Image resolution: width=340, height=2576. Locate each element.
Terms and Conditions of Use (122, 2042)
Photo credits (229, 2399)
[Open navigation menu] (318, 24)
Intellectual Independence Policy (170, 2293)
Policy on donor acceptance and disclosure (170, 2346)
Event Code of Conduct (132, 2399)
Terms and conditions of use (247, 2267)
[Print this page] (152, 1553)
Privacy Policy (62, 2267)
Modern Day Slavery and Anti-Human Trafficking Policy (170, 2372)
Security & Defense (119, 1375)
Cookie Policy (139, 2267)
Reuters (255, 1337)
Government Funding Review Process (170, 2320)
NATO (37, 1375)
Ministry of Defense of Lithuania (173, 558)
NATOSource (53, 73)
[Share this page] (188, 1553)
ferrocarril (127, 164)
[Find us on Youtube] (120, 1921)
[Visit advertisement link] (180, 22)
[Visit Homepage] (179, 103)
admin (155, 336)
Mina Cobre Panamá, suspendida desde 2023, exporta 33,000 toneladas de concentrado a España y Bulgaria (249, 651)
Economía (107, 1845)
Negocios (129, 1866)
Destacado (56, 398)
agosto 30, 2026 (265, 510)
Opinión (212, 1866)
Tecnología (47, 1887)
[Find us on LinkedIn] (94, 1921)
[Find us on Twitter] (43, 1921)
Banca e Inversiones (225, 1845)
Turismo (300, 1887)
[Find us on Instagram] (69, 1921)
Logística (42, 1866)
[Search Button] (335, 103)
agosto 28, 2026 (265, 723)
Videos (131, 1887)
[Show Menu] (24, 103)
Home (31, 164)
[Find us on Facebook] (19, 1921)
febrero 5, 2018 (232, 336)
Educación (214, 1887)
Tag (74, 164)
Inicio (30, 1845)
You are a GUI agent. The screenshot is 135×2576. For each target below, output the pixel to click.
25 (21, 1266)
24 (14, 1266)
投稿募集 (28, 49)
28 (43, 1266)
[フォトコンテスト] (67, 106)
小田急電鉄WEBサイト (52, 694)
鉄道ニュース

_ _ _ _ _ _ _

* Exercise directions: Retype the material in full, character for character.

* Exercise answer:
Image resolution: width=340, height=2576. Locate each element.
Terms and Conditions of Use (122, 2042)
Photo credits (229, 2399)
[Open navigation menu] (318, 24)
Intellectual Independence Policy (170, 2293)
Policy on donor acceptance and disclosure (170, 2346)
Event Code of Conduct (132, 2399)
Terms and conditions of use (247, 2267)
[Print this page] (152, 1553)
Privacy Policy (62, 2267)
Modern Day Slavery and Anti-Human Trafficking Policy (170, 2372)
Security & Defense (119, 1375)
Cookie Policy (139, 2267)
Reuters (255, 1337)
Government Funding Review Process (170, 2320)
NATO (37, 1375)
Ministry of Defense of Lithuania (173, 558)
NATOSource (53, 73)
[Share this page] (188, 1553)
ferrocarril (127, 164)
[Find us on Youtube] (120, 1921)
[Visit advertisement link] (180, 22)
[Visit Homepage] (179, 103)
admin (155, 336)
Mina Cobre Panamá, suspendida desde 2023, exporta 33,000 toneladas de concentrado a España y Bulgaria (249, 651)
Economía (107, 1845)
Negocios (129, 1866)
Destacado (56, 398)
agosto 30, 2026 (265, 510)
Opinión (212, 1866)
Tecnología (47, 1887)
[Find us on LinkedIn] (94, 1921)
[Find us on Twitter] (43, 1921)
Banca e Inversiones (225, 1845)
Turismo (300, 1887)
[Find us on Instagram] (69, 1921)
Logística (42, 1866)
[Search Button] (335, 103)
agosto 28, 2026 (265, 723)
Videos (131, 1887)
[Show Menu] (24, 103)
Home (31, 164)
[Find us on Facebook] (19, 1921)
febrero 5, 2018 (232, 336)
Educación (214, 1887)
Tag (74, 164)
Inicio (30, 1845)
You are a GUI agent. The screenshot is 135×2576. For each target below, output the pixel to click.
25 (21, 1266)
24 (14, 1266)
投稿募集 (28, 49)
28 (43, 1266)
[フォトコンテスト] (67, 106)
小田急電鉄WEBサイト (52, 694)
鉄道ニュース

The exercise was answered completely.